20 de março de 2009 - Por Comunità Italiana

La madre: "Davanti ad una donna a cui ha ucciso il figlio, avrebbe dovuto inginocchiarsi"

 

AREZZO – C'è anche l'agente Luigi Spaccarotella nell'aula di giustizia di Arezzo al processo per l'omicidio di Gabriele Sandri. E' la prima volta che il poliziotto della Stradale partecipa alle udienze. E' entrato a testa bassa per evitare lo sguardo dei genitori del tifoso ucciso con un colpo di pistola nell'area di servizio Badia al Pino l'11 novembre del 2007.

Non un'occhiata tra l'imputato e i familiari di Gabriele. Neppure una parola. Quando l'agente è entrato in aula tra due carabinieri, gli occhi del pubblico puntati addosso, nell'aula è sceso un silenzio gelido. I genitori di Gabriele e il fratello Cristiano sono rimasti muti. Poi è iniziato il dibattimento con l'audizione di un teste, ma niente telecamere e fotografi come chiesto dall'imputato.

"Dopo un anno e mezzo, ho visto in faccia l'assassino di mio figlio", aveva detto il padre di Gabriele, Giorgio Sandri, prima dell'udienza. "Davanti ad una donna a cui ha ucciso il figlio – ha detto la madre – quell'uomo avrebbe dovuto inginocchiarsi". Accanto ai genitori, in aula, anche Cristiano, il fratello maggiore di Gabriele.

Il processo proseguirà con rito ordinario. Tra una settimana sarà ascoltata la turista giapponese che disse di aver visto l'agente sparare contro l'auto di Sandri "ad altezza uomo". Per ultimo, il 23 aprile, toccherà all'imputato.
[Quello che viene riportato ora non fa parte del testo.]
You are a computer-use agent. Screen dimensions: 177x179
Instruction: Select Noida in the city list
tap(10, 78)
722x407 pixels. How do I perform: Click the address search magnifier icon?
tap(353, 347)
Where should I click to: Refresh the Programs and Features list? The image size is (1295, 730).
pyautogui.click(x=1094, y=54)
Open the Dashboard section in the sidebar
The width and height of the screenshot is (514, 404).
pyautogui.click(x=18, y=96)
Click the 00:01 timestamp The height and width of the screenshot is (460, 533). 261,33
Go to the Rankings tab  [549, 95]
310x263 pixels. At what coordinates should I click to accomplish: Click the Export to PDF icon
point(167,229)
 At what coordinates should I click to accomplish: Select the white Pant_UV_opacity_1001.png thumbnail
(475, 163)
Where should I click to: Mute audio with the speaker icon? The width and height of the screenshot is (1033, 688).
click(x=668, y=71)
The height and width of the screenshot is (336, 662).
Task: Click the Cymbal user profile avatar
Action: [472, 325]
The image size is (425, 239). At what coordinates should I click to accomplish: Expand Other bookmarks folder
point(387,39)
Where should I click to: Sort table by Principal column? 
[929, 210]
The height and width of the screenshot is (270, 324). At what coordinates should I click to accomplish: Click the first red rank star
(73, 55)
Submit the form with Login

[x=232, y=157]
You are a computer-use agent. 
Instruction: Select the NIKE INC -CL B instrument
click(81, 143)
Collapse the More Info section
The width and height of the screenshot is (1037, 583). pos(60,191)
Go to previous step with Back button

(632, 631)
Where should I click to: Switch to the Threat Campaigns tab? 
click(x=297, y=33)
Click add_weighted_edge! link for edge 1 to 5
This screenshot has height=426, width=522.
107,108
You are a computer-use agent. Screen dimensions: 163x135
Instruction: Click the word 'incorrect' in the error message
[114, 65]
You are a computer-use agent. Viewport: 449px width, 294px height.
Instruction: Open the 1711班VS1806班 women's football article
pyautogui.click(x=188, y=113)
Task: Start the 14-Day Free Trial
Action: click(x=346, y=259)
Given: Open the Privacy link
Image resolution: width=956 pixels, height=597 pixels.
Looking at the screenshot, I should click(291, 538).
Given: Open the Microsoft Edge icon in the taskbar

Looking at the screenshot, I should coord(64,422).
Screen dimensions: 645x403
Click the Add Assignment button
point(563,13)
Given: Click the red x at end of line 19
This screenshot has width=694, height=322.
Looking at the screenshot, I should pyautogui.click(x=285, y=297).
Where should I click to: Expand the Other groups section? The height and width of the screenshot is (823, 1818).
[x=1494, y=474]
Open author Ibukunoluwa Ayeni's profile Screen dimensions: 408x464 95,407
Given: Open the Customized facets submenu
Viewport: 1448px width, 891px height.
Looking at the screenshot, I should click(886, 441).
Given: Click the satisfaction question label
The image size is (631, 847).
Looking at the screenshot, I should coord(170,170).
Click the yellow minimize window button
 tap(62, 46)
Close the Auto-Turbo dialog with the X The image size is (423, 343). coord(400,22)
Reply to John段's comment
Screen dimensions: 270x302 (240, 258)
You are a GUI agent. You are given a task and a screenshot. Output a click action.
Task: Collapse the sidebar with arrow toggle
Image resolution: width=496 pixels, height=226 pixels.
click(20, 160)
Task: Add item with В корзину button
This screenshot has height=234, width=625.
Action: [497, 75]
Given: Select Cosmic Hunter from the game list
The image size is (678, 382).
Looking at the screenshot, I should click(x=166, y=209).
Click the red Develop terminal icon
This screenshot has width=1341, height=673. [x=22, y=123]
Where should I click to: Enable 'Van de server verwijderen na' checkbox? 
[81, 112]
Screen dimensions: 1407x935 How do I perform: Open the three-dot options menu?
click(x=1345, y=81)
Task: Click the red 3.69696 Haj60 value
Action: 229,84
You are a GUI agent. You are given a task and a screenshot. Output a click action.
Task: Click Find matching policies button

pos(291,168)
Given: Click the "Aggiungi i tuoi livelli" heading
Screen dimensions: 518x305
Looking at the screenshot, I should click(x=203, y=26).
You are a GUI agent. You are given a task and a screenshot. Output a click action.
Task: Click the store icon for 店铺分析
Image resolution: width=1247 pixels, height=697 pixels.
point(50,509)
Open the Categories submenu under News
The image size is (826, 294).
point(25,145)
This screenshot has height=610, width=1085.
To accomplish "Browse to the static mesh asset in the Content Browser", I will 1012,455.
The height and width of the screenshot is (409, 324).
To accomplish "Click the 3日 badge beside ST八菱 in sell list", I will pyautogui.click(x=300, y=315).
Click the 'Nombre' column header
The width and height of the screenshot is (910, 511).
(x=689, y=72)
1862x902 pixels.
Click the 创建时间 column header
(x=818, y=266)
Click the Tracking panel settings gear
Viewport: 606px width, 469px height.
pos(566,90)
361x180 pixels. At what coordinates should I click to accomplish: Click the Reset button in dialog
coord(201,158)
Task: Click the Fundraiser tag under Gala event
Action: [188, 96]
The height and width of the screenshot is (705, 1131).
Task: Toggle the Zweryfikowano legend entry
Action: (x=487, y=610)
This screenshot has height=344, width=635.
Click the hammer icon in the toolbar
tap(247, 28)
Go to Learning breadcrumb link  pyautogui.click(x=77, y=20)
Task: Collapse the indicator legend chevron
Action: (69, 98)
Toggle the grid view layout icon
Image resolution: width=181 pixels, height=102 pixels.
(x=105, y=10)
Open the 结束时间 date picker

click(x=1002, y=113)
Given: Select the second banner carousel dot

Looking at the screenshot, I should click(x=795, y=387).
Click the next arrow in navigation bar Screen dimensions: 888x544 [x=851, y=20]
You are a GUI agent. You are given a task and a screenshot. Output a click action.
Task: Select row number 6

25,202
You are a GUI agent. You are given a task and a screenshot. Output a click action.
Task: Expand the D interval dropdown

I difensori del poliziotto avevano chiesto alla Corte d'assise che il processo si svolgesse con rito abbreviato e sconto di pena ma la corte, dopo una lunga camera di consiglio, ha respinto la proposta come aveva già fatto il giudice per le udienze preliminari.

Come sta Spaccarotella?, ha chiesto un giornalista ad uno dei difensori del poliziotto: "Il suo dolore è il dolore della famiglia di Sandri. Sta male, come una persona che è accusata di omicidio volontario e che è un membro della polizia".